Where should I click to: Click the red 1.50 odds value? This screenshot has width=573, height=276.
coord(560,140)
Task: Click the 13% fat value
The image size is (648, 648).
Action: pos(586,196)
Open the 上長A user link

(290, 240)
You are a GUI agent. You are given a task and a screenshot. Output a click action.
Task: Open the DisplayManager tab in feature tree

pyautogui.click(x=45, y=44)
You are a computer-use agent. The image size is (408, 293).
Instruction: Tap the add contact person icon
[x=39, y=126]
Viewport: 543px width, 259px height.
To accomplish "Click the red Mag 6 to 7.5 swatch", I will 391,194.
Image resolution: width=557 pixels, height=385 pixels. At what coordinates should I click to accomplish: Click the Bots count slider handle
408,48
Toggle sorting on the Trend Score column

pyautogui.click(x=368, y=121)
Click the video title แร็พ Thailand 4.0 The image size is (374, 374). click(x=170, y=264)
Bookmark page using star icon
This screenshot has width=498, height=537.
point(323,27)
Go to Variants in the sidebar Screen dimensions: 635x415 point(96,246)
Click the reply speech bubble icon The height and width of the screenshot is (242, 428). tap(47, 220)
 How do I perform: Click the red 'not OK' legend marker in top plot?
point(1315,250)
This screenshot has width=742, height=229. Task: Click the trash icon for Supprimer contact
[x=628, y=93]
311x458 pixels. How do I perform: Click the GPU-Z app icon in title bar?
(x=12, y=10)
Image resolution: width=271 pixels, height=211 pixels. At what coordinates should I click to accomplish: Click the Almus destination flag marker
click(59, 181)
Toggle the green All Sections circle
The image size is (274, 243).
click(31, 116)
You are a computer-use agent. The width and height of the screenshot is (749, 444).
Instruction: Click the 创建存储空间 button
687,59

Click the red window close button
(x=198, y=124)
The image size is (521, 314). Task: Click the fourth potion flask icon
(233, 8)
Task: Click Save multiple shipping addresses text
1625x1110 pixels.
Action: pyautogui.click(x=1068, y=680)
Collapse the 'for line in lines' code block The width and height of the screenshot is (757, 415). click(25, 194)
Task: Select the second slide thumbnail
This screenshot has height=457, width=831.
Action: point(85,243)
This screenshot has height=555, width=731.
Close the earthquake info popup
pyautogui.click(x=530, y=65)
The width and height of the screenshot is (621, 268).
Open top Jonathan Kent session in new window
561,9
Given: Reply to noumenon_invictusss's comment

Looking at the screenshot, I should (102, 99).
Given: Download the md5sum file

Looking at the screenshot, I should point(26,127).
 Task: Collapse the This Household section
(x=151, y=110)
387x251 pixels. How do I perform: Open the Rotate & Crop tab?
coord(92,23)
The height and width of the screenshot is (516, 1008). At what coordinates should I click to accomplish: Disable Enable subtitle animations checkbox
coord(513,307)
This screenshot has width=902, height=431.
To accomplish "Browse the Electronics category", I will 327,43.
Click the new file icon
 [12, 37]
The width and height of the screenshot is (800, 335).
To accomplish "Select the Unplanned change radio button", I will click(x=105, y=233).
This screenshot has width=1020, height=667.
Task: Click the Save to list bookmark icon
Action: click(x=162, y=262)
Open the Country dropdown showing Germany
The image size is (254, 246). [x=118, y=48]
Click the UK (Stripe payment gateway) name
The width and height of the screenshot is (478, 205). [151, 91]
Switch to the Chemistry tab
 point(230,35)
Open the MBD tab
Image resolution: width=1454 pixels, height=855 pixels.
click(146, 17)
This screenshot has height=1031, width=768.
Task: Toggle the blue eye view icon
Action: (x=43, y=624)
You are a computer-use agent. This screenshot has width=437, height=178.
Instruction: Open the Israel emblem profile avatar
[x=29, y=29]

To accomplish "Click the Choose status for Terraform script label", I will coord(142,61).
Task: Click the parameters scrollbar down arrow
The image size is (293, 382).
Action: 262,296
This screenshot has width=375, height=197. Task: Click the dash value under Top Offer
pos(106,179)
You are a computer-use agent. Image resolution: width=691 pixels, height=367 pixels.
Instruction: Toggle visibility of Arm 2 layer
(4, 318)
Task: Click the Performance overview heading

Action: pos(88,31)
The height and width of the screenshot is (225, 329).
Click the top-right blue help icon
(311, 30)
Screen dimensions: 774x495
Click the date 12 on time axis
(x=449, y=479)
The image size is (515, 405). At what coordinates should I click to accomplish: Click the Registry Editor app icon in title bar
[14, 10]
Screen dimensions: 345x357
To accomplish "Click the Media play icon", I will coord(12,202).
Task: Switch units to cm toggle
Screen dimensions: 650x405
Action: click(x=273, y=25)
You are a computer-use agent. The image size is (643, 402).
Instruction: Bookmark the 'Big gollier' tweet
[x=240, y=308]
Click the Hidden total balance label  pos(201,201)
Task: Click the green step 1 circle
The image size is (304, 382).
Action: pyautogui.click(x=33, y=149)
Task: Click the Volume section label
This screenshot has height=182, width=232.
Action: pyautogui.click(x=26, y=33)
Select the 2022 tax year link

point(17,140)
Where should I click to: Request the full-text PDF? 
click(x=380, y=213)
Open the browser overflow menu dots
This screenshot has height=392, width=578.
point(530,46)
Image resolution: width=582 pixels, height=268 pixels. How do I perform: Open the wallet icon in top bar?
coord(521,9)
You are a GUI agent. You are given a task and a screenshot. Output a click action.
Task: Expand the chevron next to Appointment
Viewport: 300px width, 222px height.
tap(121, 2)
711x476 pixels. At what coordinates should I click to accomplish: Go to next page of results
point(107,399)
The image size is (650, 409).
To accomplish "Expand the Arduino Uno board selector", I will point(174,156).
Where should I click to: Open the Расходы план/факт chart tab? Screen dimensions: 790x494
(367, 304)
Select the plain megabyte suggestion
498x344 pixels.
==*==
* WHAT YOU HAVE TO DO
Your answer should be one number, the count of lines in the entries holding the string "computer".

* SOLUTION TO THIS TASK
5